No one knows the name of the first compiler of Alf Laila wa Laila tales, although some sources mistakenly identify him as the early tenth-century Abbasid bureaucrat and historian Muhammad al-Jahshiyari. It appears that al-Jahshiyari did begin to compile a work he envisioned as containing a full thousand stories assembled from various sources, and was able to collect 480 Nights before his death ended the project and the work was eventually lost. His Nights, however, look to have been separate, disconnected tales with no frame story to link them together—really, an anthology—and so the work cannot be considered a true Alf Laila compilation.
But it is known that by the latter part of the ninth century, a written prototype of the Nights was in circulation in the Middle East. Shortly after the Second World War, the University of Chicago scholar Nabia Abbott acquired from Egypt a fragment of handwritten paper consisting of two joined folios preserved by the desert’s dry air. Written on both sides, this scrap, known as the “Alf Laila (A Thousand Nights) Fragment,” indicates how old written forms of the Nights truly are. Besides being the oldest surviving ex
ample of an Arabian Nights book in existence (it resides today in the University of Chicago’s Oriental Institute Museum), this small piece—not quite the size of a foolscap sheet—is also, according to Abbott’s research, the oldest surviving evidence of a paper book found outside China. Thanks to some marginal material written by an owner named Ahmed ibn Mahfuz (who probably used it as scrap paper), it is possible to date this fragment to October 879 CE, about the same time as the Arabs were conquering Sicily.

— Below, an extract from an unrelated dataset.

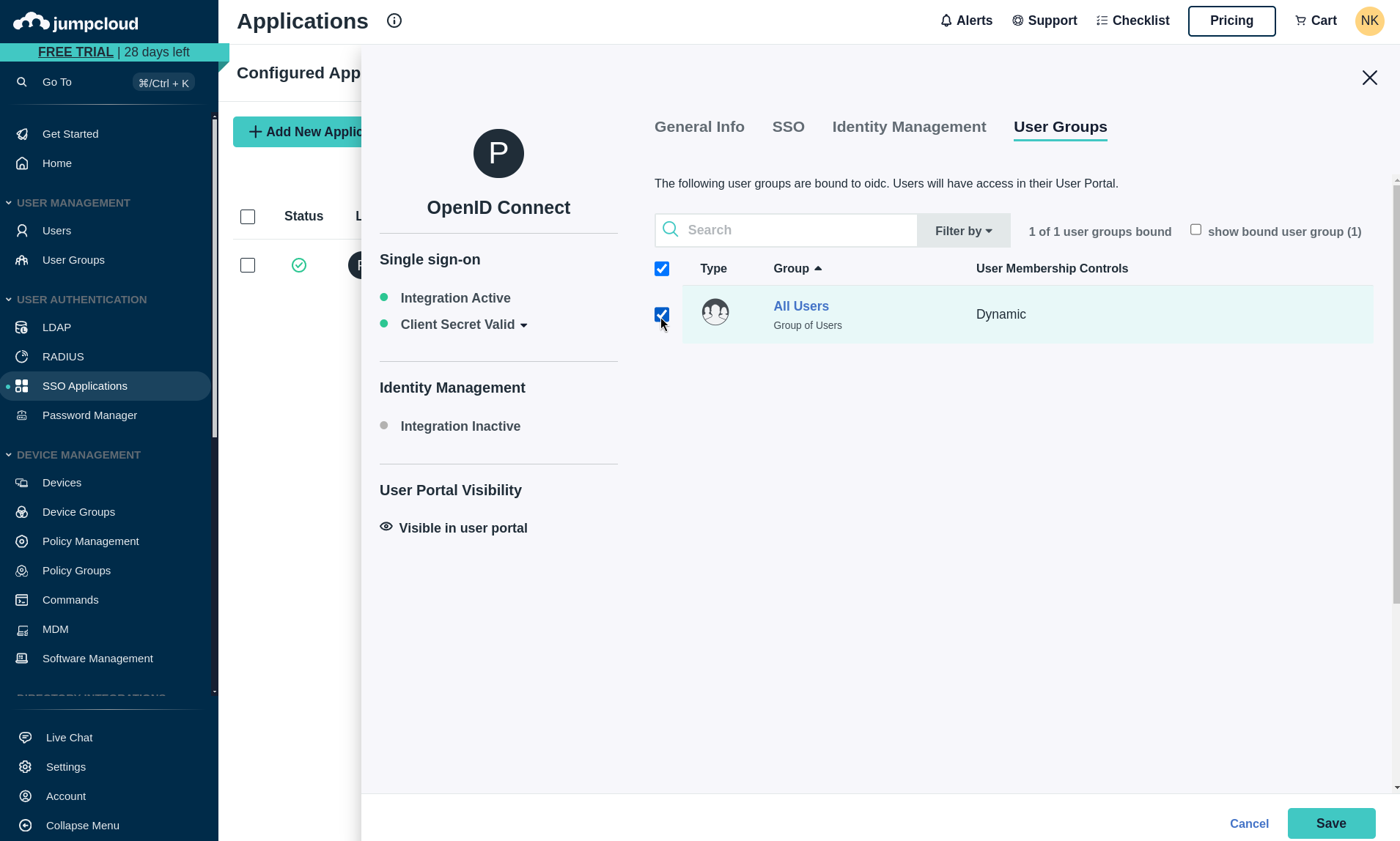
Task: Open the Filter by dropdown
Action: 963,230
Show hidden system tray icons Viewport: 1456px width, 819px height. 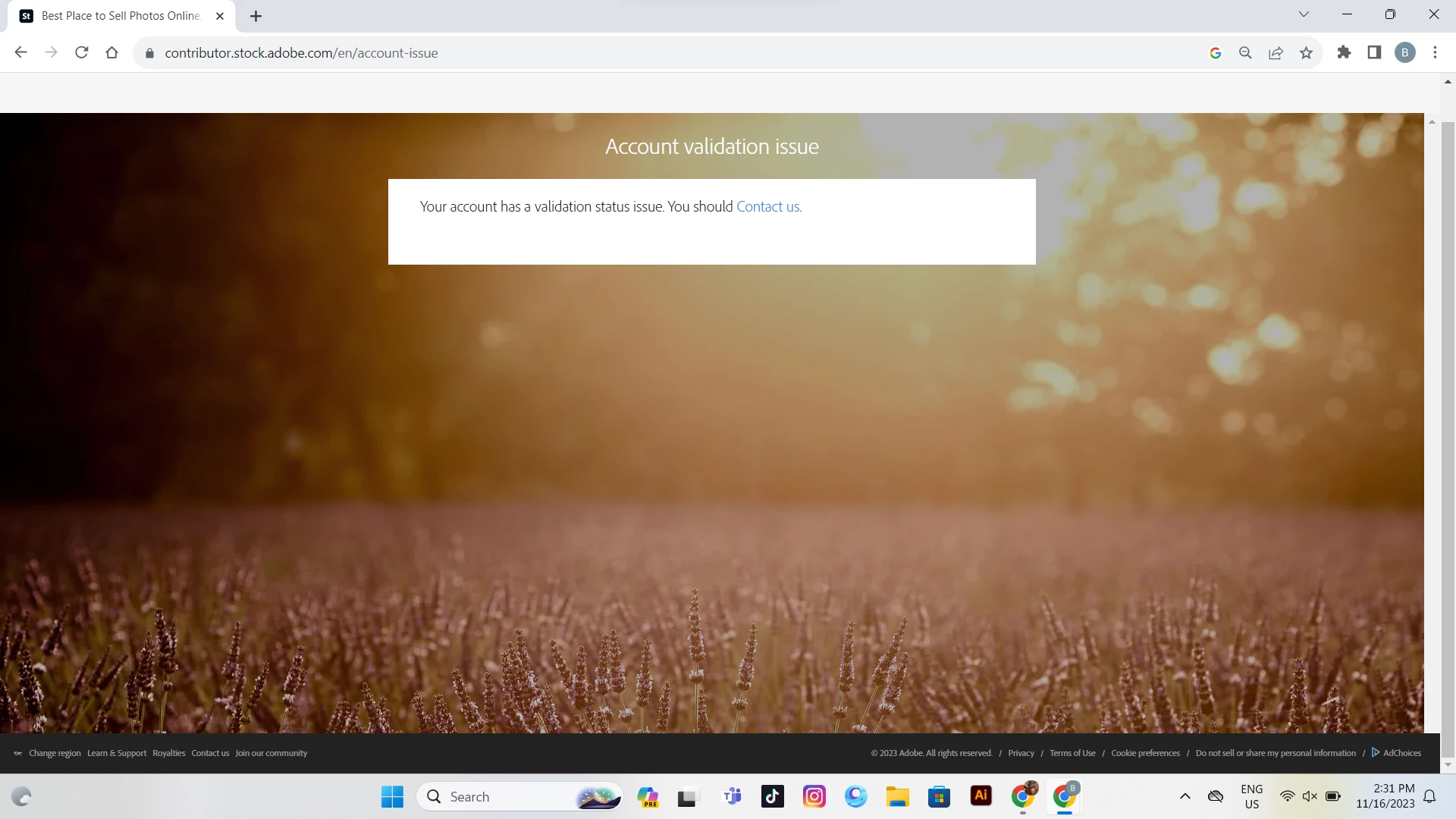click(x=1185, y=796)
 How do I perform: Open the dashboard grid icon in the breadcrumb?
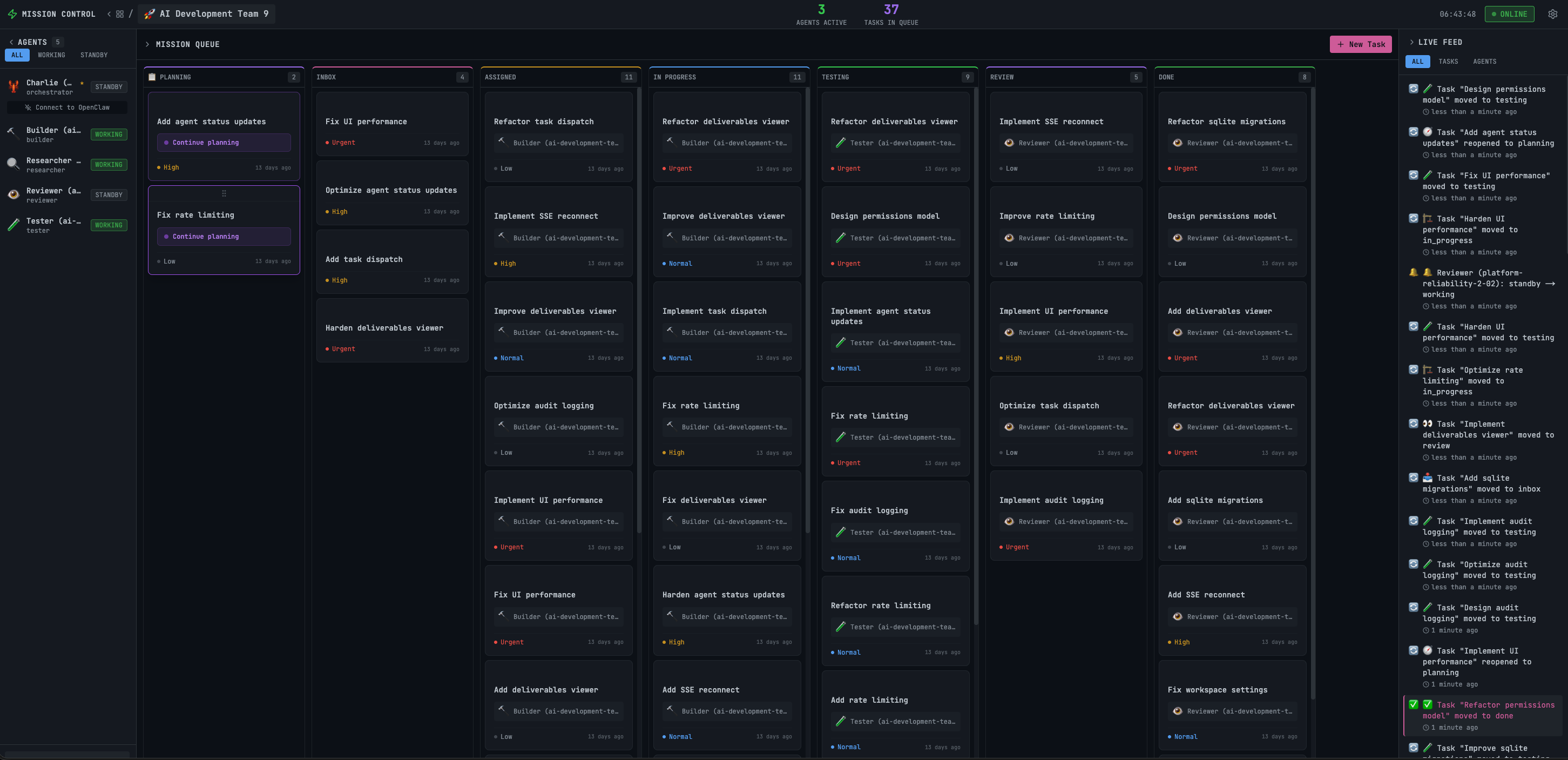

One page of the folio contains the title A book of tales from a Thousand Nights / There is neither strength nor power except in God the Highest, the Mightiest. There follows the traditional bismillah, or invocation of God’s name (“In the name of Allah the Merciful, the Compassionate”) followed by the word for “Night,” then succeeded by a request from Dinarzade that Scheherazade tell her a story, giving “examples of the excellencies and shortcomings, the cunning and stupidity, the generosity and avarice, and the courage and cowardice that are in man.” Scheherazade obliges, beginning “and Scheherazade related to her a tale of elegant beauty….” Five discontinuous lines follow before the leaf abruptly ends.
That’s it: the sum total of the Alf Laila Fragment. No stories, no frame tale involving Scheherazade and the sultan—nothing beyond the title, invocation, Dinarzade’s request and the beginning of Scheherazade’s recitation. It is impossible to say how things proceed, what story or stories are told, how large the full manuscript was or what differences exist between this manuscript and later versions. Still, the precise dating of this artifact is of tremendous importance in establishing that a prototype of the Arabian Nights was in circulation as early as the late 800s, just two centuries after the establishment of the Muslim empire. It was probably in circulation even earlier, since we do not know how old the Kitab Hadith Alf Laila (“A Book of Tales from a Thousand Nights”) book was when it came to be used as scrap. By that time, it seems that versions of the earliest Nights’ tales, as well as some semblance of Scheherazade’s frame story, had become sufficiently popular to be thought worthy to be set down on paper.